====== Data under study ======

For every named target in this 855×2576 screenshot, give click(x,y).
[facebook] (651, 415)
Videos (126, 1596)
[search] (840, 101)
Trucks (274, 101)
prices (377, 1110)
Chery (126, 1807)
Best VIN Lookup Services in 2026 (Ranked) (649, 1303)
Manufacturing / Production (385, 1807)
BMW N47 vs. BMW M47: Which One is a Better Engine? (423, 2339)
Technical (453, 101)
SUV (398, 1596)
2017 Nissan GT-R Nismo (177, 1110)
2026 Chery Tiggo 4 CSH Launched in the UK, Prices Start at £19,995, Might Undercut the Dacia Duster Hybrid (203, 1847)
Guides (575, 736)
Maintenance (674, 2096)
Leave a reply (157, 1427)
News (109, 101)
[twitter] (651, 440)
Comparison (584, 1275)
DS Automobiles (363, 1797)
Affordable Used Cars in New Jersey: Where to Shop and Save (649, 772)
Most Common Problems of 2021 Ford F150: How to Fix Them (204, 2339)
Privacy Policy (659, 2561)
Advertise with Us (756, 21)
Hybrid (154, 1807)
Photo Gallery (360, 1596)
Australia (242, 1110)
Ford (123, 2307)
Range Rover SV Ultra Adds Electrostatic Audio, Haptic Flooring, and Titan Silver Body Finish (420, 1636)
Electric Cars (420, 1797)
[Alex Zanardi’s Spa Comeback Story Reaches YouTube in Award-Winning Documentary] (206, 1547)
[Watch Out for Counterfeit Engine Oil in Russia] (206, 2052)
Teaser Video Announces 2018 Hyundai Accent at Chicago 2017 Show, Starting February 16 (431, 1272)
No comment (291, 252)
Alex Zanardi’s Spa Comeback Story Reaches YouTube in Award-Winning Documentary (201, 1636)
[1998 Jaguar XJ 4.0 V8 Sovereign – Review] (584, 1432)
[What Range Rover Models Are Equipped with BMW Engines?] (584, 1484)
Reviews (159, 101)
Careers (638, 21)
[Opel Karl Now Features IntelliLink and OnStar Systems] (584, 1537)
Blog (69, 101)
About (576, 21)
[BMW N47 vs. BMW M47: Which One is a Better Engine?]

======

## Problem to solve
Some lines above contain the word "Reaches". Copy each of them.

## Written answer
[Alex Zanardi’s Spa Comeback Story Reaches YouTube in Award-Winning Documentary] (206, 1547)
Alex Zanardi’s Spa Comeback Story Reaches YouTube in Award-Winning Documentary (201, 1636)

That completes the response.